Semiconductor companies have moved to a standard operating procedure of developing software on pre-silicon multiprocessor system simulation models that execute with near realtime performance. In some cases, simulation models boot common RTOSes such as embedded Linux in only 2s. The TLM methodology also possesses the accuracy that is critical to the optimization of chip architecture for performance and power, prior to committing to silicon prototype production.

For instance, a large Japanese printer company adopted ESL design methodology because its RTL-based methodology could no longer cope with the architectural modifications required by each generation of printers. The company uses the same basic algorithms for its whole product range, from lowend home printers to high-end network printers. However, major variations in data communications, processing and storage requirements between the different printer types mandate different implementations of those algorithms, including different memory and communications bus architectures.

Optimization of these different architectures could be effectively undertaken only at the TLM level of abstraction offered by ESL design. However, simply moving to ESL design without a link to the RTL implementation would have caused downstream problems. The company established that link with pin-accurate transactors that enable co-verification of SystemC TLM with the RTL.

This move from RTL to ESL design is a classic migration path—it is a “middle-out” design flow that enables the reuse of legacy RTL IP. However, where there are no legacy constraints, the “top-down” design flow can be adopted. This is what Toshiba did with the design kit for its user-configurable media embedded processor. The foundation of the kit is an ESL design environment that enables the designer to customize the configuration for a particular application. Designers can explore different configurations to determine the optimum and not only validate the architecture, but also verify that individual hardware and software modules meet the system requirements.

LSI Logic adopted a similar approach with its ZSP DSP cores. LSI developed cycle- and transaction-accurate SystemC models for each of the core variants to enable designers to model the core’s performance within an SoC architecture. The models also enable the designer to debug the hardware and software interactions. Designers can analyze processor throughput and latency, as well as memory performance.

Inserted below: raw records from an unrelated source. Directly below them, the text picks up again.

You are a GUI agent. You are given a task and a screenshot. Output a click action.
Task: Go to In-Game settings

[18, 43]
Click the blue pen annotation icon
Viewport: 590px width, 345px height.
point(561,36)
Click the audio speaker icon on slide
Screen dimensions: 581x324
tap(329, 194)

ESL design and verification methodologies enable the designer to focus on those system design attributes that differentiate and impart value to products and IP—namely, functionality and performance. These are determined by advanced algorithms, complex multiprocessor and memory architectures, sophisticated communications protocols and application- optimized processors—all driven by embedded software. The elegance of the RTL implementation is relevant to efficient implementation, but the value is in the system design.